WTH Wednesday: I Don't Have an Umbrella Big Enough for Fat Joe.

Oh Fat Joe. I have nothing but love for you. I leaned back with the Terror Squad. I got it poppin'. And I felt that we thugged together pretty righteously. But Joey Crack, we need to sit down, put the champagne away, and have a heart to heart on what the hell it means when you want to make it rain on 'em hoes.

There I was, at my local Ralphs, picking out green beans, when this came blaring over the speakers:

Yeah I'm in this business of terror
Got a handful of stacks, better grab an umbrella
I make it rain, (I make it rain)
I'm in this business of terror
Got a handful of stacks, better grab an umbrella
I make it rain, (I make it rain)
I make it rain on them hoes I make it rain,(I make it rain)
I make it rain on them hoes I make it rain,(I make it rain)
I make it rain on them hoes I make it rain(I make it rain)
I make it rain on them hoes...

First of all, if you are Fat Joe, what exactly constitutes as "business of terror"? I think you're off the streets, and if you're hanging with a guy who goes by the name of Lil Wayne and you totally did a cameo in JLo's music video like 20 bazillion years ago, the only business that you could possibly terrorize is at Herm├Ęs where they apparently are still quite prejudiced against the non-French (ask Oprah).

And secondly, if you have a handful of stacks of money and were about to throw it at me, wouldn't it be more considerate to tell me to grab the nearest receptacle instead of an umbrella so I could share in your wealth? Or are you under the impression that I'm as rich as you, Fat Joe? In which case, no, I'm not, and I'll take whatever cash that is making it difficult for you to hoof it up and down a stage.
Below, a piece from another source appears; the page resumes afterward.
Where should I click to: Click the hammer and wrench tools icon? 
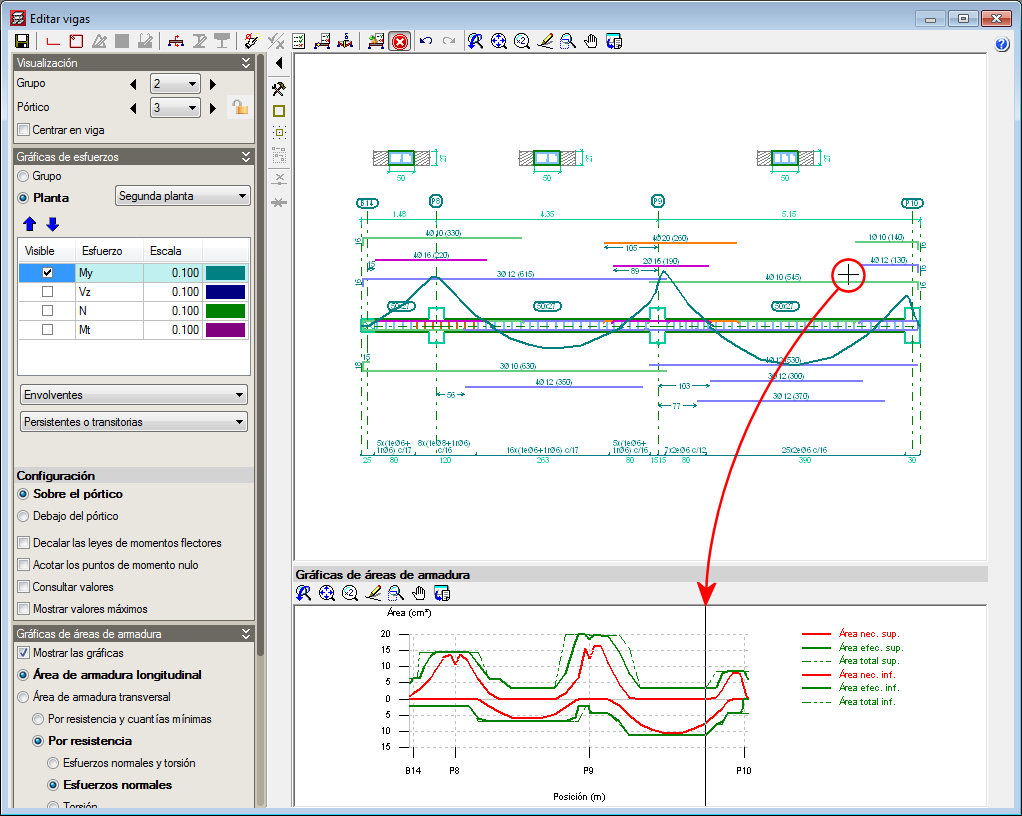click(x=279, y=88)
Finally, if you are giving gobs and gobs of cash to hoes, I don't know if I'd be telling the world about that. You're pretty much letting everyone know that you have to pay women to sleep with you, and if that's really the case--though I doubt it because according to a recent poll, women will happily trade in extra poundage if it comes with an equally fat bank account--but if that really is the case, you best keep that bit of knowledge locked up and the key thrown away.
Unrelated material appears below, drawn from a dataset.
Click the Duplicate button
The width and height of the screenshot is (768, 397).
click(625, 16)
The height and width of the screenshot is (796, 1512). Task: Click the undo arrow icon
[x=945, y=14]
Fat Joe, I tell you these things out of the deepest respect. You're a somewhat talented guy, you seem quite nice aside from the 50 Cent debacle (hell, you did a collaboration with Ja Rule. Ja fucking Rule. AFTER his stupid Grease-themed music video. I think that qualifies as beyond nice. That's pitiful nice), and you even overcame your fear of flying. So: if the rumors are true about you having ghostwriters who write all your lyrics, then you need to fire them immediately.

PS. I was going to dedicate this week to Nelly Furtado, but someone told me that dissing Canadians twice in a row for poor lyric writing would make it seem like I have a grudge against Canadians. I don't (although if your name is Kristin and you happen to be related to me and live in Canada, then I've hated you since the 3rd grade when you ran off with little Billy Carmichael which only a hoe would do. A hoe, like the kind Fat Joe and his ghostwriters would have made rain on 'em).